Chicago was the opening stop for the band’s North American tour and the first time they’ve been to the city since the 2005/2006 Vertigo Tour. For the 70,000-plus fans in attendance, the weather was about as perfect as one could ask for during Sunday’s show at Soldier Field – a balmy 73 degrees with just the right breeze from the lake. Not long after a strong set for supporting act Snow Patrol, the crowd came alive as the stadium lights went out and the spotters honed in on Larry Mullen Jr., Edge and Adam Clayton as they casually walked from the northeast tunnel onto the field and headed to the stage. Larry quickly took to a beat as Edge and Adam then joined him on guitar and bass before Bono finally emerged from a trap door near the drum set and went right for the microphone. With a series of fist pumps and a couple rapid kicks from Bono, the band kicked into “Breathe”, the first of a handful of songs in succession from their latest album including “Magnificent” the groove-laden “Get On Your Boots”. Even after only the first couple of songs it was apparent that U2 was on top of their game with Bono’s spot on vocals and the musical precision of rock veterans who have excelled at their craft for over three decades.
After a generous helping of material from No Line on the Horizon, U2 went into a healthy diet of favorites including “Beautiful Day”, “Bullet the Blue Sky”, “Sunday Bloody Sunday”, “City of Blinding Lights”, “Pride” and “Elevation”. Each song came with its own special identity created in part by inventive lighting that seemed to perfectly capture its feel.
As the band went into “Vertigo” the video screen, mounted on a multiple pantograph system, opened up to the semblance of a monstrous honeycomb-like web and descended upon the band in which a tremendous light show within took place. The video screen also had the capability to lower to and rise from the band during various songs, causing an unusual effect like nothing seen before.

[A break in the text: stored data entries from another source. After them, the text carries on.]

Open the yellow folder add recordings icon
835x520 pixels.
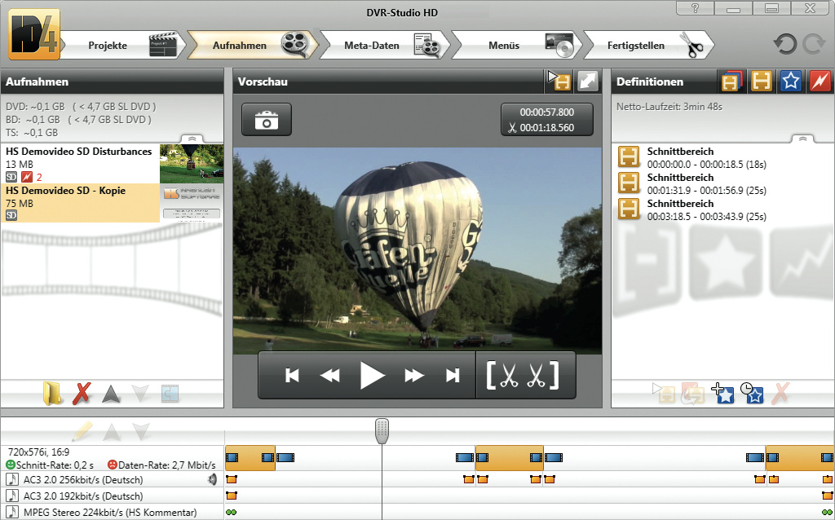point(52,394)
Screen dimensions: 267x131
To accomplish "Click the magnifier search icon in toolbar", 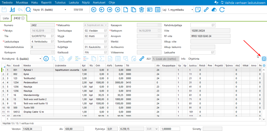I will coord(28,10).
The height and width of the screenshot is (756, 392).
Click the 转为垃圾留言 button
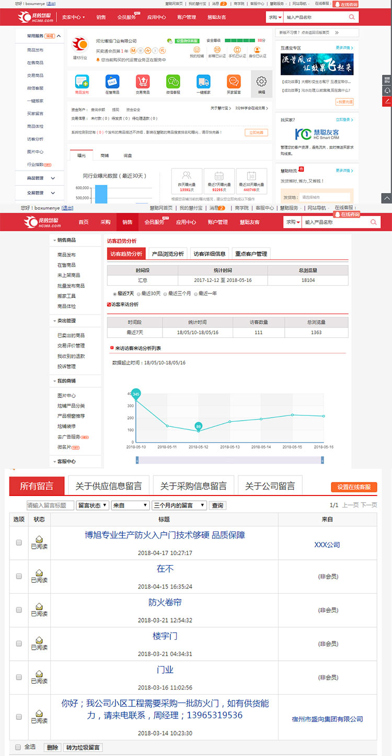pyautogui.click(x=83, y=748)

As in any U2 concert, the band brought awareness to many important social causes and charities such as Amnesty International and The Global Fund to Fight Aids, Tuberculosis and Malaria wherein all proceeds are donated from ticket sales of “Red Zone” seats that bring fans right up to the stage. As the band performed “Walk On”, volunteers wearing Aung San Suu Kyi masks assembled on the circular walkway to the cheers of thousands. Suu Kyi’s father is responsible for founding the Burmese army and negotiating Burma’s independence from the United Kingdom in 1947 before he was assassinated that same year. U2 saluted the pro-democratic leader Suu Kyi, who overwhelmingly won the election for Prime Minister in 1990 only to have the military refuse to hand over power, instead placing under house arrest numerous times for her activism and efforts against violence. In the first of three encores, just before going into the song “One”, Bono also congratulated the United States for its efforts in raising the money necessary in providing medicine and drugs for 3.5 million Africans in need. Bono later encouraged audience members to join One (www.one.org), a nonpartisan organization he co-founded that fights preventative disease and extreme poverty throughout the world, but particularly in Africa.

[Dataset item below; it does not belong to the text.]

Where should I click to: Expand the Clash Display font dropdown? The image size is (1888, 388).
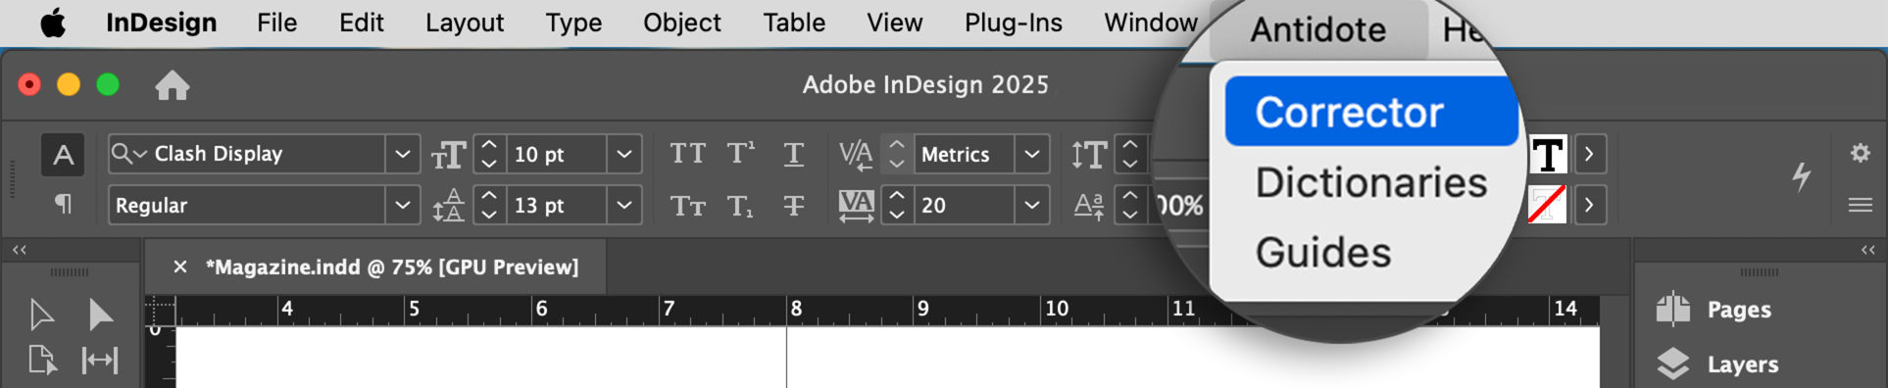(402, 154)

Barring a couple of slower songs, the crowd remained on its feet for the entirety of the concert – even those in the furthest seats from the stage. Fans clapped to the beat of many songs, marveled at Edge’s guitar tones that flowed freely throughout the night air, and sang along to the choruses that have become a staple in modern music. Their set was long and without a doubt entertaining from beginning to end. All four members played with a vibrant energy - an energy that had Bono running full speed around the outer walkway at one point.
The band played three songs along with Bono’s heartfelt rendition of “Amazing Grace” for their second encore that came equipped with a lighted, steering wheel-shaped microphone hanging from above that changed colors that also enabled Bono to swing across the stage. To close the show, in the final encore, U2 played two more songs one of which was The Joshua Tree’s “With or Without You”.
In all, it was a perfect night.
U2, once again, showed why they are one of the greatest rock bands on the planet.